Start of Excerpted records

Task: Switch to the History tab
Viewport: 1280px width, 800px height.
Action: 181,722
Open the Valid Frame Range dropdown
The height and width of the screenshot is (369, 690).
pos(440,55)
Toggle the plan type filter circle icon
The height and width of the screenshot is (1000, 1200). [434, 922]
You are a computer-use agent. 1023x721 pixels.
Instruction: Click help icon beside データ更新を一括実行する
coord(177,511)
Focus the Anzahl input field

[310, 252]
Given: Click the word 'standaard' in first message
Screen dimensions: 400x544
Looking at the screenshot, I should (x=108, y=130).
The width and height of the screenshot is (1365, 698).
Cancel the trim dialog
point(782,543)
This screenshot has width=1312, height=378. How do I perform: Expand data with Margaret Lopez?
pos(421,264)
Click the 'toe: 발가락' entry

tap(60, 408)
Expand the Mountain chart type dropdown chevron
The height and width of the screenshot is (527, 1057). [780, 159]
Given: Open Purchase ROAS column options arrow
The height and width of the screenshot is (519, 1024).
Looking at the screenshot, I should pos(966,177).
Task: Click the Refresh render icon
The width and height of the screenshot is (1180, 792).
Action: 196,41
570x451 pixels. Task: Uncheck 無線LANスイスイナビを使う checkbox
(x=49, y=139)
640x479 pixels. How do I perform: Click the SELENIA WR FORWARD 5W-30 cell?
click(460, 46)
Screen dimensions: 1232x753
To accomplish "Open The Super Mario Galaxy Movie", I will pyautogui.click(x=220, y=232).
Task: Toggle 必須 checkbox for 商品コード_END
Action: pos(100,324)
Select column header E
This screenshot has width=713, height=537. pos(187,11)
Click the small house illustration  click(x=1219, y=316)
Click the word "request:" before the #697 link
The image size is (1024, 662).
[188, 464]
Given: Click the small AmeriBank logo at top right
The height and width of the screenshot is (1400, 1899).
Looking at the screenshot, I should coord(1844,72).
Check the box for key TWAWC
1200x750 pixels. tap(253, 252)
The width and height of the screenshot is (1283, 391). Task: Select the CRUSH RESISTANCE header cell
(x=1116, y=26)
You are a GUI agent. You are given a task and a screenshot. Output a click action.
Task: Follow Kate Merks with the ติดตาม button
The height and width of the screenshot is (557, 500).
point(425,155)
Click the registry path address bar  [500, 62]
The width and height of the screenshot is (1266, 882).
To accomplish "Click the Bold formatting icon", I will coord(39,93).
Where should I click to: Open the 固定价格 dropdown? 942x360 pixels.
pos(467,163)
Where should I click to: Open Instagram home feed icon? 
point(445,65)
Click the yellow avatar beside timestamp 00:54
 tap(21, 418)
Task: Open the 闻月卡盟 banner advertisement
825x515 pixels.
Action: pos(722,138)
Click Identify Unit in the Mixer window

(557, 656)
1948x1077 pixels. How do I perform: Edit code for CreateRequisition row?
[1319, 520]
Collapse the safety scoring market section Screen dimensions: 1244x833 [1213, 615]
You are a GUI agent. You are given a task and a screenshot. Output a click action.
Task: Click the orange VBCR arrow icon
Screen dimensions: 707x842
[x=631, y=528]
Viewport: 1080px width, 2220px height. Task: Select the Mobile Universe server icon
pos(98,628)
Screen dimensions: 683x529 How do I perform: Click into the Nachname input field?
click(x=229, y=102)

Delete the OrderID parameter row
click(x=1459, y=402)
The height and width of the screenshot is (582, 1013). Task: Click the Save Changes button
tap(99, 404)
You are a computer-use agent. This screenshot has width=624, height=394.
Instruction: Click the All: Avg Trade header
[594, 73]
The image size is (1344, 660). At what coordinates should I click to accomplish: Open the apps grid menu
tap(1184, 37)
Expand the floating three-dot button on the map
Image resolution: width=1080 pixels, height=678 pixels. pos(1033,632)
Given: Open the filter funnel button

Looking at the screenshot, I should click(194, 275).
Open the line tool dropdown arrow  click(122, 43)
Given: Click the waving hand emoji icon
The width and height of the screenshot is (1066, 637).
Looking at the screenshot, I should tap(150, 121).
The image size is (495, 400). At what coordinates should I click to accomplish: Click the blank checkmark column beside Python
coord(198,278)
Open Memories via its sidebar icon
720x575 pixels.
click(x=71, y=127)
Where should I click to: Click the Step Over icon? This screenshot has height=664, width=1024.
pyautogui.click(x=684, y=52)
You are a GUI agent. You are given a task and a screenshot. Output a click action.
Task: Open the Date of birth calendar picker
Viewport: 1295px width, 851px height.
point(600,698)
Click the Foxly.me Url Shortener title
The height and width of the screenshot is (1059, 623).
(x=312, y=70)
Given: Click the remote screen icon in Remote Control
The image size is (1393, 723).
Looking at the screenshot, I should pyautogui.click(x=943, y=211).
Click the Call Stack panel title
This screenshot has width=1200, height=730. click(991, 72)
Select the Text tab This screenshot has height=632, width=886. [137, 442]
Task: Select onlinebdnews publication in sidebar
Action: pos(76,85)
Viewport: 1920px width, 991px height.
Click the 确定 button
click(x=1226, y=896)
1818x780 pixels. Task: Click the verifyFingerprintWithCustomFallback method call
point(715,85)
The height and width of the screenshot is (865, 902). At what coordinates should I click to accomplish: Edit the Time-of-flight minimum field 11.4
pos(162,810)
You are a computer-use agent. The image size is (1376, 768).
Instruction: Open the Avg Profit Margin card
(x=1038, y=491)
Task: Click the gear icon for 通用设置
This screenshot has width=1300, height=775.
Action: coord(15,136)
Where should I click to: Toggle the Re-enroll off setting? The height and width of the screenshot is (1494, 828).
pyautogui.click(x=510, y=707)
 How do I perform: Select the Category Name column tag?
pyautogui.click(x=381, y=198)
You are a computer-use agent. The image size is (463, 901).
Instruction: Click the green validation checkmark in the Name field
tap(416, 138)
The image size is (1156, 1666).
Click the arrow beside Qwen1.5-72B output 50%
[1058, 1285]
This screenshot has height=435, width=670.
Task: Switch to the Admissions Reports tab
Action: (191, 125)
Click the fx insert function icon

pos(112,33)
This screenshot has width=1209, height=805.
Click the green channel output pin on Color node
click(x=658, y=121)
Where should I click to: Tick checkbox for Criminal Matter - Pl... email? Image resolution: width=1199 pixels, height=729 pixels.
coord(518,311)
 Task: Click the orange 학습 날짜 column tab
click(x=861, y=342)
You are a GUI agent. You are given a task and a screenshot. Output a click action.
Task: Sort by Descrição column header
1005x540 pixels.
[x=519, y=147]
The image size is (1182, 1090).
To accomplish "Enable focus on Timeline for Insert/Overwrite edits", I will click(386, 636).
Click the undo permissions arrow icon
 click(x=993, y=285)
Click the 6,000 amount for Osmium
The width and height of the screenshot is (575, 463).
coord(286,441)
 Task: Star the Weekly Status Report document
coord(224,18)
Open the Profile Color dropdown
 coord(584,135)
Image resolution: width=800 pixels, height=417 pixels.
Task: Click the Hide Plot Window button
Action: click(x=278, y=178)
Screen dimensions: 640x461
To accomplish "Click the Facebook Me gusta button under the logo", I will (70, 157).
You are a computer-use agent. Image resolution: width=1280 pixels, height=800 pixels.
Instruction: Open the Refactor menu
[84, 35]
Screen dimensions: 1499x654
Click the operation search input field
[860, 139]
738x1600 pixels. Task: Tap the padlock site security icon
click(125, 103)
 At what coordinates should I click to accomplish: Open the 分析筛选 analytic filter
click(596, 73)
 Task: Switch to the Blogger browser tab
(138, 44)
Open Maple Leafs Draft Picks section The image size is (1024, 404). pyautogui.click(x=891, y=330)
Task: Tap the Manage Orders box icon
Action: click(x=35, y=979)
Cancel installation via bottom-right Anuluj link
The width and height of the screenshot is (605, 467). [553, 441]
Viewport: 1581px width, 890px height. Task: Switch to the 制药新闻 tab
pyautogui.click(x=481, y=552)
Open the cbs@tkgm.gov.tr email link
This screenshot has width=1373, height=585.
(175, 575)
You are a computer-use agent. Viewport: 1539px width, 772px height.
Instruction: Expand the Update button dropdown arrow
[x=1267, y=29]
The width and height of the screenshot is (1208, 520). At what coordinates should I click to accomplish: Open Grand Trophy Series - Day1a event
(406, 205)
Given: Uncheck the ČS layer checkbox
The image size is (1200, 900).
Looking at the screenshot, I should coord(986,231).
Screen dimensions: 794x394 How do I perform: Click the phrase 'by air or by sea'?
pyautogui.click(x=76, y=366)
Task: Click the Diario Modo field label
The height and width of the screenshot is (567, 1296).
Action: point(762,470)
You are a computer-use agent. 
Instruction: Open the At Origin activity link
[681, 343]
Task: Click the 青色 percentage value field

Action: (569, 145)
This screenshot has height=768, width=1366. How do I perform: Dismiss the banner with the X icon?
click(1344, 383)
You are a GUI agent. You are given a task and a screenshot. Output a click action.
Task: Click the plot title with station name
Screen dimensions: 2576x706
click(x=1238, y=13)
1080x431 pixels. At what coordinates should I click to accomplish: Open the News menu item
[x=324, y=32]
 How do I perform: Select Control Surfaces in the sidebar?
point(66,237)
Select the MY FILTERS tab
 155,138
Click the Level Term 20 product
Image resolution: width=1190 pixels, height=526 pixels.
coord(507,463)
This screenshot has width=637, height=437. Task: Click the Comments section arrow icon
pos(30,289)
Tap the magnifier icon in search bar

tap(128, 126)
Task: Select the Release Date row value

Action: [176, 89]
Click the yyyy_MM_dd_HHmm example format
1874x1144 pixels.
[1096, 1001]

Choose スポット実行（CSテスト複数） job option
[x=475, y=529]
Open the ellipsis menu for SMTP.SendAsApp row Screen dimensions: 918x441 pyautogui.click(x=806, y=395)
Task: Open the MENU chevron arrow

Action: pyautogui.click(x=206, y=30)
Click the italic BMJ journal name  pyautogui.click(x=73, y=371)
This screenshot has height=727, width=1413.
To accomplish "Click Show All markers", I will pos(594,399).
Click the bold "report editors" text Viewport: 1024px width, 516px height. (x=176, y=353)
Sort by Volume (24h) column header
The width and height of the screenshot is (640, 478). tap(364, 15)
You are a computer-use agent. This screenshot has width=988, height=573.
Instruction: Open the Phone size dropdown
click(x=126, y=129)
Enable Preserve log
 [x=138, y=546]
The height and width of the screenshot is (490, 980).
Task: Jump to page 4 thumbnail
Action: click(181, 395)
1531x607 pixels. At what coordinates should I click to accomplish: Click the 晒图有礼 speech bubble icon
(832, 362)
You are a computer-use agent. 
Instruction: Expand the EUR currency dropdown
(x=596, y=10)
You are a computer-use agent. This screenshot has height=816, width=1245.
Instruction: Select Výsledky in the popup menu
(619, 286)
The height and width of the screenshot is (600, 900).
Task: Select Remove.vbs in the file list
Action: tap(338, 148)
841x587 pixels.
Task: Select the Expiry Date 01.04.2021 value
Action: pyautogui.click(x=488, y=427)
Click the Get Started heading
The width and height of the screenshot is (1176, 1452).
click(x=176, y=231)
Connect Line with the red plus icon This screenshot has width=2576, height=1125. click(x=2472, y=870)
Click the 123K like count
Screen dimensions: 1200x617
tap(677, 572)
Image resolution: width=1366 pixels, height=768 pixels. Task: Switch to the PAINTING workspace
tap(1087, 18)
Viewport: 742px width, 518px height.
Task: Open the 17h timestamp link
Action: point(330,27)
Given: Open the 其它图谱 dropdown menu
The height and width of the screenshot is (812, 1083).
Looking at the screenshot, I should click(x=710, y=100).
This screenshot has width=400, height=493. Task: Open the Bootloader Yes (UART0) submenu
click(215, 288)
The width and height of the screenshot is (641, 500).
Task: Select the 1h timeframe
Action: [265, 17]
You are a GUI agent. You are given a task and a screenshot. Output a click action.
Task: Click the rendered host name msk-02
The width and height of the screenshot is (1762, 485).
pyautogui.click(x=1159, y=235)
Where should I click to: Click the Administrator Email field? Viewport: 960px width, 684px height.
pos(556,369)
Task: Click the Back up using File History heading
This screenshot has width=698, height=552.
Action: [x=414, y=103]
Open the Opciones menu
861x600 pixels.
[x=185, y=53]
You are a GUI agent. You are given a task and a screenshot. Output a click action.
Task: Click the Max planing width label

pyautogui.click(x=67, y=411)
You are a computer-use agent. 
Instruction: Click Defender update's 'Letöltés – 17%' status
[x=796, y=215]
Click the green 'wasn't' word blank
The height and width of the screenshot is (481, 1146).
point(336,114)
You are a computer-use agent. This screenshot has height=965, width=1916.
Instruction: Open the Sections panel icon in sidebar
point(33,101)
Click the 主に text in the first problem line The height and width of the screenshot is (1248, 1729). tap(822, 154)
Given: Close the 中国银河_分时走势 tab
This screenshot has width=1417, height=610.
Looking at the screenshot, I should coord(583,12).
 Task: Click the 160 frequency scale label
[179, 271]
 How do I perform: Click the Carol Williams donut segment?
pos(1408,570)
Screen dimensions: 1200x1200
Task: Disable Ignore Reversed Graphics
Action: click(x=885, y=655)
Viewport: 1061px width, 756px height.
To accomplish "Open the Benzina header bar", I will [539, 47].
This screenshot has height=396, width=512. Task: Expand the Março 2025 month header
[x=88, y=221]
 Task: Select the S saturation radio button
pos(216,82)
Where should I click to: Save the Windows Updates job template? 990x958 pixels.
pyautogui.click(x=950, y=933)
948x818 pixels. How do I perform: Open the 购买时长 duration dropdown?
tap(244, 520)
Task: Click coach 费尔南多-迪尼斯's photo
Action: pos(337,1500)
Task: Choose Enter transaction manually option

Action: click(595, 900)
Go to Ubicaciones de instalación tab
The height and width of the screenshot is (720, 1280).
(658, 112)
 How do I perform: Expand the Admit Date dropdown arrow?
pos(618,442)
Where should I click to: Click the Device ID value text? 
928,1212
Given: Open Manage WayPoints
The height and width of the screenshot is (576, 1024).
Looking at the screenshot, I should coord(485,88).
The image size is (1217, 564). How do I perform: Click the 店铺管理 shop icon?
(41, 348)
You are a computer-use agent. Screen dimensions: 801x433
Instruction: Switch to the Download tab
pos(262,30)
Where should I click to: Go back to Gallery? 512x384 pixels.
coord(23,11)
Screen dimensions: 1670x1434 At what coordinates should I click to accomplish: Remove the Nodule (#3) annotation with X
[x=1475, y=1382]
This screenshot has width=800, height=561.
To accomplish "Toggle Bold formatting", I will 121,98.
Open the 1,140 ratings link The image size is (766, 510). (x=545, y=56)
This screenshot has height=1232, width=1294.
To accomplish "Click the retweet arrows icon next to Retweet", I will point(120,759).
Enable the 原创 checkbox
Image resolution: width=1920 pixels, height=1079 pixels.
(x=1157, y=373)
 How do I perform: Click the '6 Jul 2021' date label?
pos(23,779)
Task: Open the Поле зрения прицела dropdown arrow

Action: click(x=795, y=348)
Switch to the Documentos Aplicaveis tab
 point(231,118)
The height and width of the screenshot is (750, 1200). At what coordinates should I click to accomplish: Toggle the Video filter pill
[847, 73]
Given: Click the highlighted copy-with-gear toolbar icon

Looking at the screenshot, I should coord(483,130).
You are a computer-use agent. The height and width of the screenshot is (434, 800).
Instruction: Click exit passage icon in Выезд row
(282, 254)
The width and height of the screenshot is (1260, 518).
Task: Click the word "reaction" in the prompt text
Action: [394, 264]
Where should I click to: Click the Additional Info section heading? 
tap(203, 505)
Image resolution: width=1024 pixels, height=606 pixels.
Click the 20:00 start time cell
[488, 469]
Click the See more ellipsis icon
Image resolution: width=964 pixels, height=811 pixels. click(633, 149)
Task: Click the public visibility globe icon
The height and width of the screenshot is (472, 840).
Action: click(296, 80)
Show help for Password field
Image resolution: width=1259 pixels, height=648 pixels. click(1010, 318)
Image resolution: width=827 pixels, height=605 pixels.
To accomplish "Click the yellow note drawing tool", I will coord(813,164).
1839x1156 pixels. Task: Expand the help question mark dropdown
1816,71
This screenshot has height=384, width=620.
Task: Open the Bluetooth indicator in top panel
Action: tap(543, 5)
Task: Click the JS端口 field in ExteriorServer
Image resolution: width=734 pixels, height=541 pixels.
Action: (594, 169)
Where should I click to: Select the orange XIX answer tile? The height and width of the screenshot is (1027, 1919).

End of Excerpted records

• _Problem statement_
Output each line exactly, from the first line of the data down to the line that contains "Task: Click the Refresh render icon", both included.

• _Completed exercise_
Task: Switch to the History tab
Viewport: 1280px width, 800px height.
Action: 181,722
Open the Valid Frame Range dropdown
The height and width of the screenshot is (369, 690).
pos(440,55)
Toggle the plan type filter circle icon
The height and width of the screenshot is (1000, 1200). [434, 922]
You are a computer-use agent. 1023x721 pixels.
Instruction: Click help icon beside データ更新を一括実行する
coord(177,511)
Focus the Anzahl input field

[310, 252]
Given: Click the word 'standaard' in first message
Screen dimensions: 400x544
Looking at the screenshot, I should (x=108, y=130).
The width and height of the screenshot is (1365, 698).
Cancel the trim dialog
point(782,543)
This screenshot has width=1312, height=378. How do I perform: Expand data with Margaret Lopez?
pos(421,264)
Click the 'toe: 발가락' entry

tap(60, 408)
Expand the Mountain chart type dropdown chevron
The height and width of the screenshot is (527, 1057). [780, 159]
Given: Open Purchase ROAS column options arrow
The height and width of the screenshot is (519, 1024).
Looking at the screenshot, I should pos(966,177).
Task: Click the Refresh render icon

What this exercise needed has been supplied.